Frank Wilner, a government economist who frequently writes on transportation issues, did not defame Guilford Transportation in a column of The Journal of Commerce describing the company founder’s eccentric nature and the company’s labor struggles, the District of Columbia Court of Appeals ruled on Oct. 12. The court ruled that the allegedly defamatory implications asserted by Guilford were “well beyond” the actual published words.
The New England railway company had sued Wilner, who at the time was the chief of staff to one of the commissioners of the federal agency regulating railways, over a column in June 1997 entitled “Guilford’s Tempestuous Past.” Wilner wrote the column when Guilford was making a bid to acquire the rights to Amtrak lines in the Northeast.
The column described company founders as reclusive and eccentric and pointed out that Guilford had labor
problems in its past. Guilford complained the column accused it of being antagonistic to labor and implicitly accused it of violating the Railway Labor Act. The company claimed that many of the allegations constituted “defamation by implication” — that is, the statements were not themselves defamatory, but Wilner’s choice of words and tone carried implications suggesting it had violated the railway act.
The appellate court agreed with the trial court that the case should be dismissed before trial in order to promote the free flow of information on matters of public interest. “The threat of prolonged and expensive litigation has a real potential for chilling journalistic criticism and comment on public figures and public affairs,” the court wrote.
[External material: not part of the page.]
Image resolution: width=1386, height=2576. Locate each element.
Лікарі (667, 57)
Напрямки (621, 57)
Guilford alleged that Wilner defamed the company by implicitly stating it had failed to settle disputes as required under the Railway Labor Act. The court reminded Guilford that Wilner never mentioned the RLA in his column at all. The court also pointed out that Wilner’s column included facts favorable to Guilford in relation to its labor problems.
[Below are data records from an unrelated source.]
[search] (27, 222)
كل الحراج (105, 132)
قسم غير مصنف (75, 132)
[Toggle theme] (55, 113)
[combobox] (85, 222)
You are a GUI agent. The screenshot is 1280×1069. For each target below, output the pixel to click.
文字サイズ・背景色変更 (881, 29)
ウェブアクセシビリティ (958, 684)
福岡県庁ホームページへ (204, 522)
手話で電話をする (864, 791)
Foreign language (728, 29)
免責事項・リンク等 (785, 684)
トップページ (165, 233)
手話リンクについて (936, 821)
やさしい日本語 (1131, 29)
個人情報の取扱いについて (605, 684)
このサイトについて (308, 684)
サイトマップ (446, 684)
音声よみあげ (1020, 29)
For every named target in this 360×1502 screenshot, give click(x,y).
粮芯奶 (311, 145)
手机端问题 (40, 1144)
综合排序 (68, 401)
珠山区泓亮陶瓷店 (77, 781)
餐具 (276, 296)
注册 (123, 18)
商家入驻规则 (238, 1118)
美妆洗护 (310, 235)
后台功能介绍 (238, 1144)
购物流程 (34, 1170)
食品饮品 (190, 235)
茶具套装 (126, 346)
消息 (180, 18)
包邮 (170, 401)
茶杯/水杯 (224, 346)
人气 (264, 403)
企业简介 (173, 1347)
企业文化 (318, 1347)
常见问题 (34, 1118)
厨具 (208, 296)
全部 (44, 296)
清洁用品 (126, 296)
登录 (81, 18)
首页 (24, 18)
Ultimately, the court demanded a higher standard for claims of defamation by implication. “Because the Constitution provides a sanctuary for truth, a libel-by-implication plaintiff must make an especially rigorous showing where the expressed facts are literally true,” the court wrote. “The language must not only be reasonably read to impart the false innuendo, but it must also affirmatively suggest that the author intends or endorses the inference.”
The court disagreed with a labor relations expert who claimed the defamatory implications of the column were plain. The plaintiff’s claims were too remote to support a finding of defamation by implication: “The kind of implications the plaintiffs attribute to the column go well beyond the sense of the published words.”
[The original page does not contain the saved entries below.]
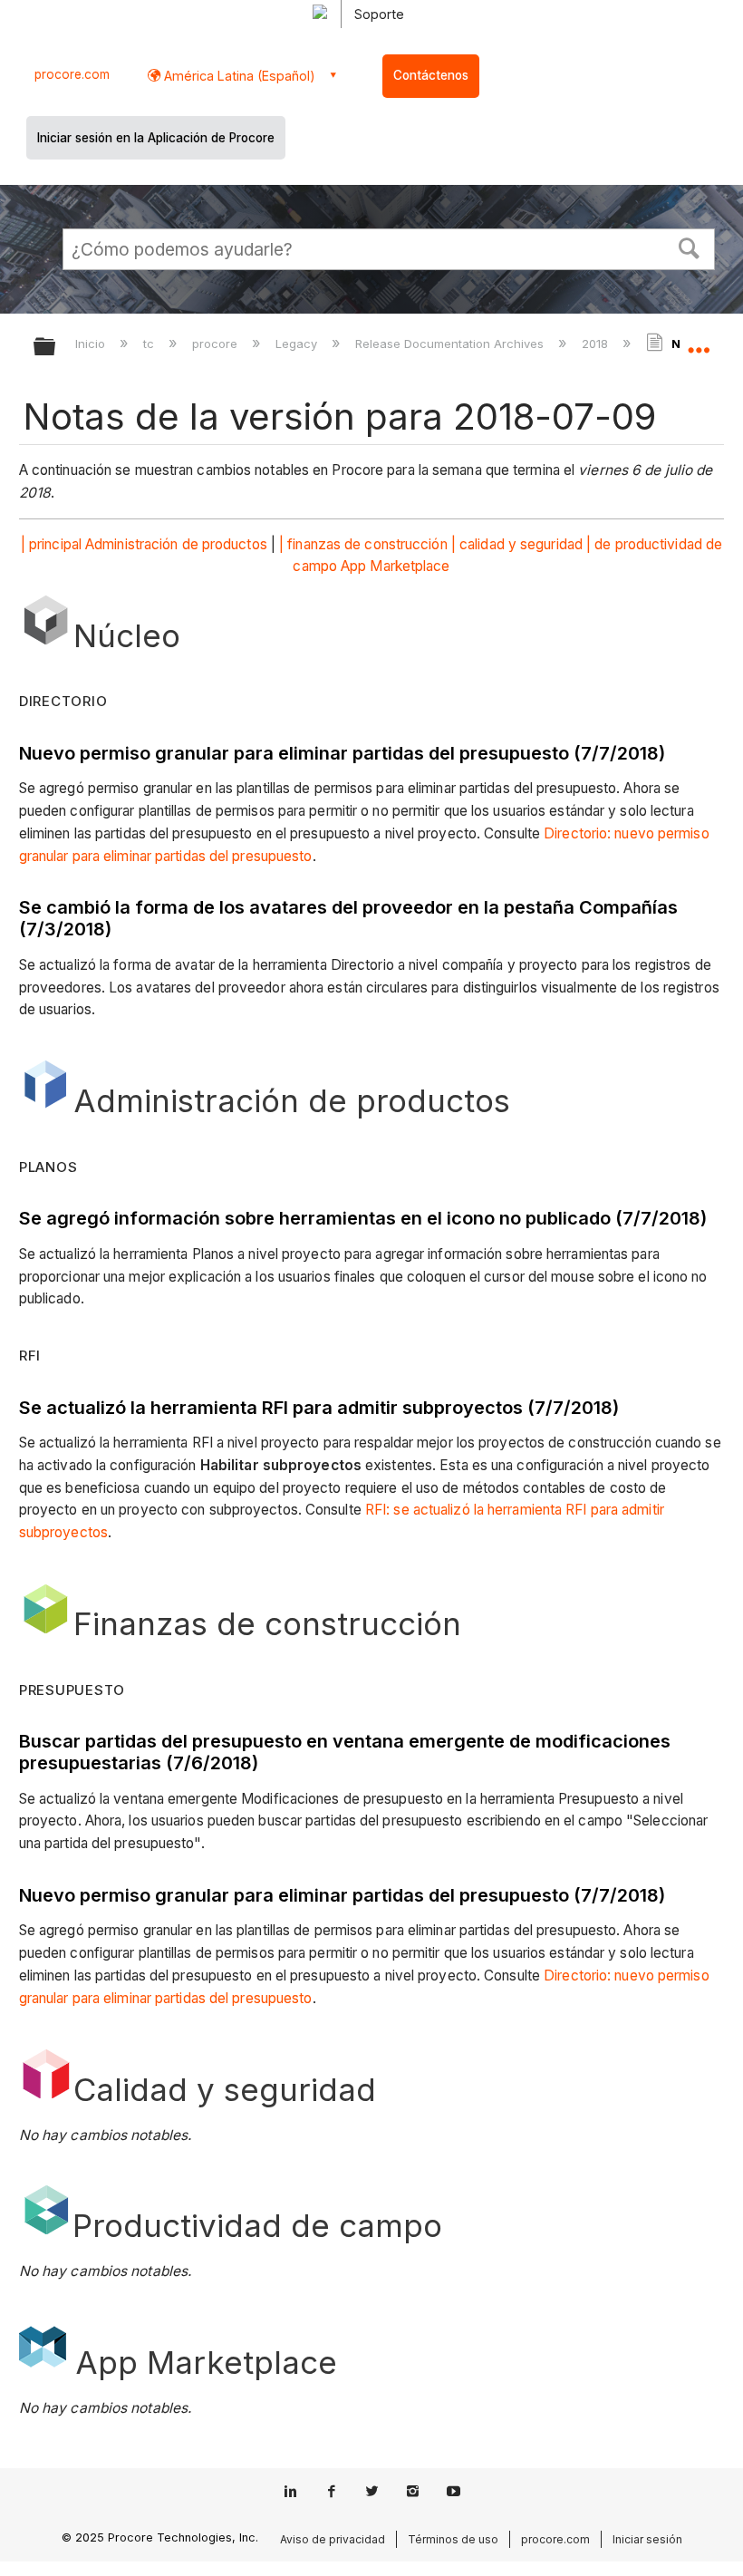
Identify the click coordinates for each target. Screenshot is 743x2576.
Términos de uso (453, 2539)
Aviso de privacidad (332, 2539)
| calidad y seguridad (517, 544)
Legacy (298, 343)
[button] (689, 246)
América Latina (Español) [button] (237, 75)
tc (150, 343)
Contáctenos (430, 75)
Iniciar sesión (647, 2539)
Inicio (92, 343)
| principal (51, 544)
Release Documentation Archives (451, 343)
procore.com (72, 74)
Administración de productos (176, 544)
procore (216, 343)
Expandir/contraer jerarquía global (56, 347)
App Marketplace (395, 566)
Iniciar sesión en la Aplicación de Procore (156, 138)
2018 (597, 343)
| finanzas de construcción (363, 544)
The court ruled that Wilner’s statements about Guilford’s labor problems were analogous to statements made in labor disputes, and were properly categorized as opinions. Opinions are not actionable unless they contain a provably false factual element. The court said Wilner’s chosen words were opinions on political views and did not attack character.
Without such a rule protecting opinion, the court said, “authors of every sort would be forced to provide only dry, colorless descriptions of facts, bereft of analysis or insight. There would be little difference between the editorial page and the front page, between commentary and reporting, and the robust debate among people with different viewpoints that is a vital part of our democracy would surely be hampered.”
The court also ruled that Wilner’s comments about Guilford founders Timothy Mellon and David Fink did not sink to the level of “odious, infamous, or ridiculous,” the required standard for a statement to be defamatory.
“In a society which regards freedom of the press as a core value, a newspaper columnist must surely have the right to question the qualifications of the would-be privatizers, as well as their motivations and business acumen, without fear of retaliatory litigation,” the court wrote.